Document:
=-=-=-=-=
5 Stars 4 Stars 3 Stars 2 Stars 1 Star 4.5 from 69 reviews
  • Author: Madison
  • Prep Time: 20 minutes
  • Cook Time: 35 minutes
  • Total Time: 1 hour 30 minutes
  • Yield: 16 servings
  • Category: Dessert
  • Method: Baking
  • Cuisine: American

Description

These Halloween Brownies are a spooky and fun treat featuring rich, fudgy brownie squares topped with ghostly marshmallows coated in white chocolate and decorated with candy eyes or mini chocolate chips. Perfect for an easy festive dessert that’s both delicious and visually impressive.
=-=-=-=-=
Listed entries:
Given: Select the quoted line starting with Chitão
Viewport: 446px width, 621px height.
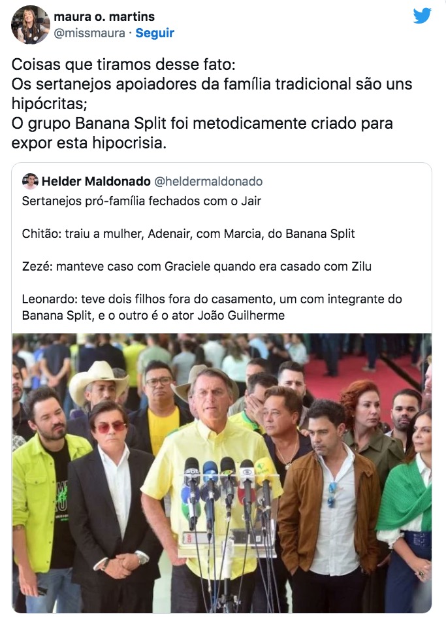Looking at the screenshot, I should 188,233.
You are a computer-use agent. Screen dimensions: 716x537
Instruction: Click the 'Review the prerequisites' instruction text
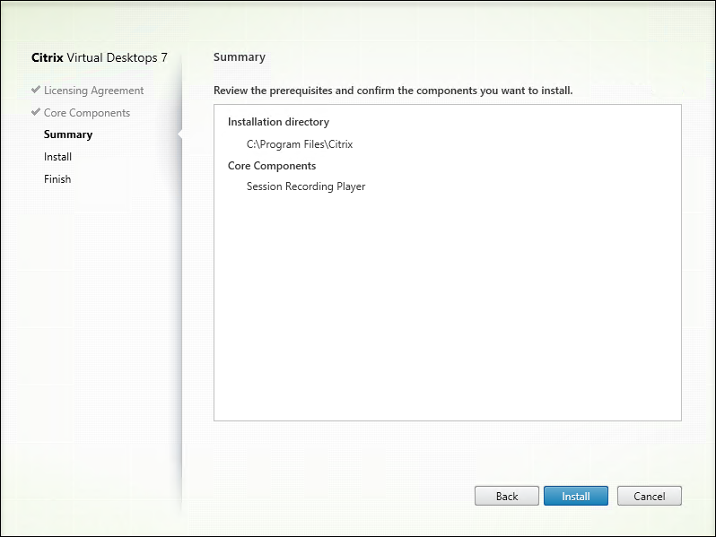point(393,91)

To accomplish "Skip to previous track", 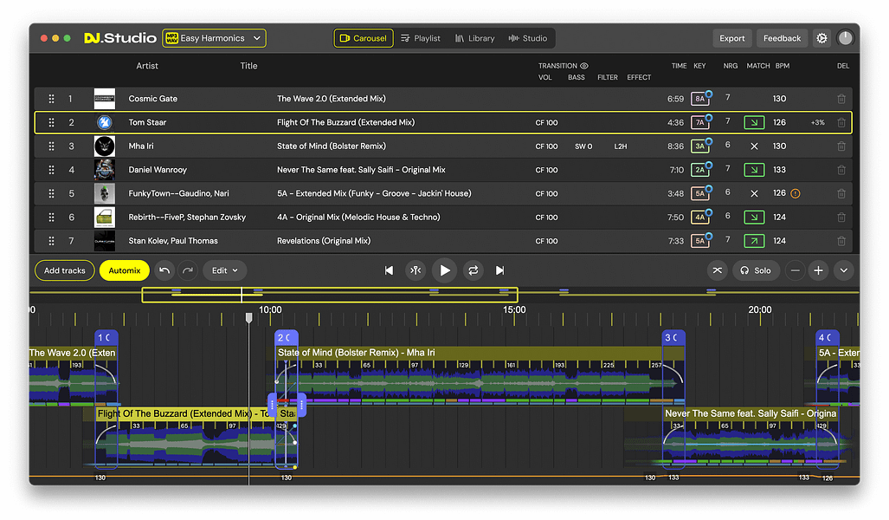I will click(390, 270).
=-=-=-=-=
Exercise instructions:
a) Shorten the description paragraph of the Halloween brownie recipe, starting "These Halloween Brownies are a spooky," into a short list that keeps its main facts.
b) Using the Halloween brownie recipe's description, explain why these brownies suit a festive dessert.
c) Write the next part of the Halloween brownie recipe, following its description.

Results:
a)
- Spooky, fun Halloween treat
- Rich, fudgy brownie squares
- Topped with marshmallow ghosts coated in white chocolate
- Decorated with candy eyes or mini chocolate chips
- Easy, festive, delicious and visually impressive

b) The description says they are easy to make, delicious, and visually impressive. Their spooky marshmallow ghosts with candy eyes or mini chocolate chips add to that festive look.

c)
Ingredients

Scale

Brownie Base

  • 1 box brownie mix
  • 2 eggs at room temperature
  • ½ cup avocado oil
  • 3 tablespoon water

Ghost Topping

  • 16 large marshmallows
  • 1 cup white chocolate chips or white candy melts
  • 1 tablespoon black candy melts or candy eyes or mini chocolate chips


Instructions

  1. Prepare Brownies: Prepare and bake the brownies according to the package directions in a greased 9×9-inch pan. Once baked, let them cool completely to ensure the toppings will set properly without sliding.
  2. Add Marshmallows: Cut the cooled brownies into squares. Place one large marshmallow in the center of each brownie square, serving as the ghost’s body.
  3. Melt White Chocolate: In a microwave-safe bowl, melt the white chocolate chips or candy melts in 30-second intervals, stirring after each until smooth and creamy.
  4. Coat Marshmallows: Spoon the melted white chocolate over each marshmallow, allowing it to drip down the sides to form a ghostly shape around the brownie.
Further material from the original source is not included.